La luce è il simbolo del 2 febbraio, giorno della “candelora”, in cui ricordiamo la presentazione di Gesù al Tempio, a quaranta giorni dalla sua nascita. Come  spiegato dal vescovo Ambrogio durante la celebrazione presieduta nella chiesa di San Paolo a Frosinone, ne è il simbolo perché Gesù è la nostra luce. Troppo spesso, invece, nella vita di tutti i giorni è il buio a prevalere. E’ il buio della violenza, delle guerre, dell’esclusione dei poveri che non vedono futuro.

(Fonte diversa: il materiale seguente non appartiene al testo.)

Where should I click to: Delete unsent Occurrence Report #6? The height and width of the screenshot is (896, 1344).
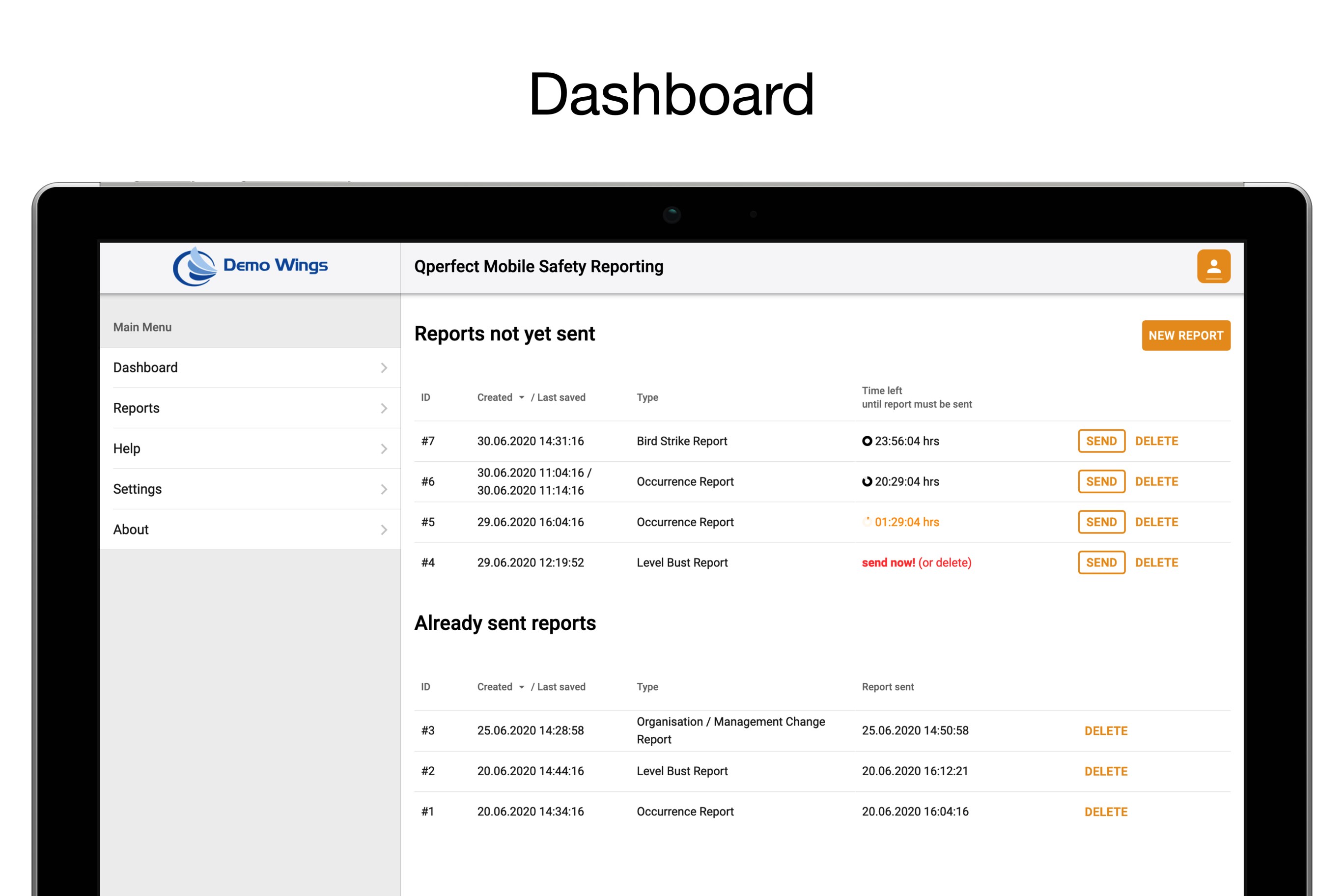tap(1156, 482)
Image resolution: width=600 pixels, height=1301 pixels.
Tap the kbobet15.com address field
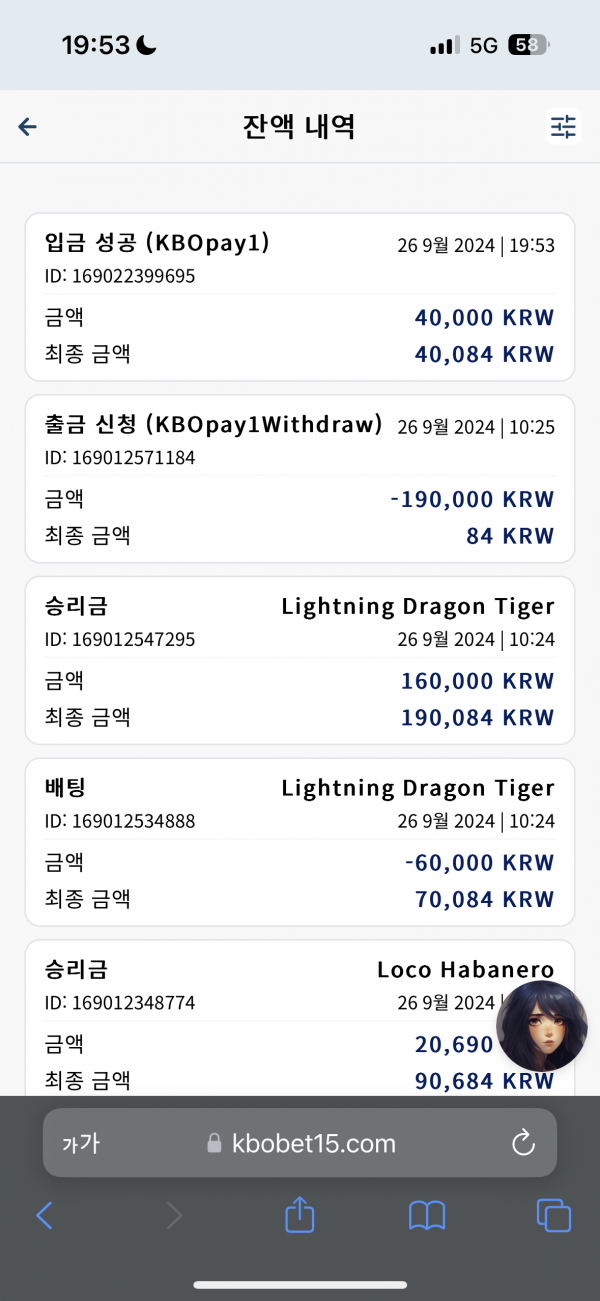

Ma è anche il buio del nostro cuore, delle tante paure, dei nostri egoismi, che non ci fanno guardare la luce di Gesù e gli altri. «Accogliere Gesù nella nostra vita vuol dire, invece, vivere nella luce». Non chiudiamoci in noi stessi, ma «guardiamo a Lui come hanno fatto Simeone e Anna, ovvero con speranza». Queste due figure bibliche ci insegnano il senso dell’attesa e del guardare al futuro con fiducia, perché Gesù è la nostra luce. «I cristiani siano uomini e donne di speranza, nella vita di tutti i giorni. E siano un esempio» perché nel nostro tempo ci si pensa spesso come tanti “io” contrapposti. La luce di Gesù ci aiuta a guardare agli altri con simpatia, attenzione, per costruire quel “noi” che include e non esclude nessuno, soprattutto i poveri.  Il 2 febbraio la chiesa celebra anche la Giornata Mondiale per la Vita Consacrata e la celebrazione di giovedì pomeriggio a Frosinone – in comunione con le comunità religiose delle claustrali di Ferentino, Veroli e Boville Ernica - ha visto la partecipazione dei religiosi e delle religiose, ma anche di consacrate e consacrati che, in modi diversi secondo il loro carisma, prestano servizio in Diocesi. Rivolgendosi a loro  il Vescovo ha posto l’attenzione su un “rischio” che talvolta interessa tutti, anche i laici, cioè la tentazione di «cadere nell’abitudine e nella ripetizione, ed anche nel pessimismo e nel vittimismo». La missione del cristiano è chiedersi come essere luce per il tempo nel quale viviamo, iniziando nuovi processi e lottando per il bene. Un invito, dunque, ad essere nella vita di tutti giorni - in famiglia, come sul posto di lavoro – degli autentici “discepoli missionari”, come li ha definiti Papa Francesco nella Evangelii Gaudium, testimoni di una luce che può illuminare la vita di tanti.